◆ **What you need to do**
1 - In the blog article on AI Factories, copy the passage from "The AI Factory" to "and evaluation purposes.".
2 - Answer these questions about the blog article on AI Factories:
(a) For which three kinds of work do AI Factories provide a foundation?
(b) Where can the blueprints be used to stand up the infrastructure?
(c) Which advanced platforms do the blueprints leave out?

◆ **Reading text**
Start
Blog Article:

AI Factories: Automated Deployment with OneDeploy

As companies increasingly turn to AI for competitive advantage, having a cloud infrastructure that can reliably support GPU-intensive workloads becomes critical. AI Factories address this need by providing a dedicated, scalable foundation for training, inference, and data-intensive AI pipelines.

The AI Factory Deployment Blueprints are practical guides for building a multi-tenant OpenNebula cloud optimized for AI workloads, covering both training and inference use cases. They offer a clear and reproducible path to stand up this infrastructure quickly, either on-premises or in the cloud. They combine infrastructure and architecture recommendations with automated deployment and validation workflows, helping ensure that the environment delivers the expected performance and behaves correctly once deployed. These blueprints are intentionally simplified deployments designed to run on mainstream GPU platforms, making them ideal for demonstrations, proof-of-concepts, and evaluation purposes.

To keep the deployments lightweight and easy to adopt, the blueprints don’t include integrations with advanced platforms such as GB200/GB300, NVLink, or Spectrum-X. Instead, they focus on enabling organizations to rapidly validate AI Factory concepts, assess performance, and understand operational requirements before moving to more complex, large-scale production architectures.
End
◆ **Data excerpt**
Start
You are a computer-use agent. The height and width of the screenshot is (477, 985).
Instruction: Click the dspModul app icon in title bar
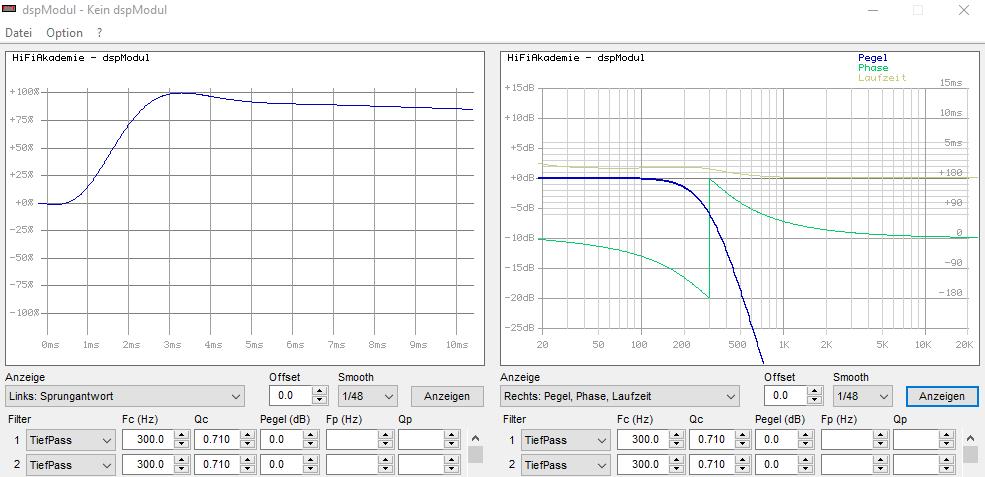coord(10,10)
End
◆ **Expected outputs**
1 -
The AI Factory Deployment Blueprints are practical guides for building a multi-tenant OpenNebula cloud optimized for AI workloads, covering both training and inference use cases. They offer a clear and reproducible path to stand up this infrastructure quickly, either on-premises or in the cloud. They combine infrastructure and architecture recommendations with automated deployment and validation workflows, helping ensure that the environment delivers the expected performance and behaves correctly once deployed. These blueprints are intentionally simplified deployments designed to run on mainstream GPU platforms, making them ideal for demonstrations, proof-of-concepts, and evaluation purposes.

2 -
(a) Training, inference, and data-intensive AI pipelines.
(b) On-premises or in the cloud.
(c) GB200/GB300, NVLink, and Spectrum-X.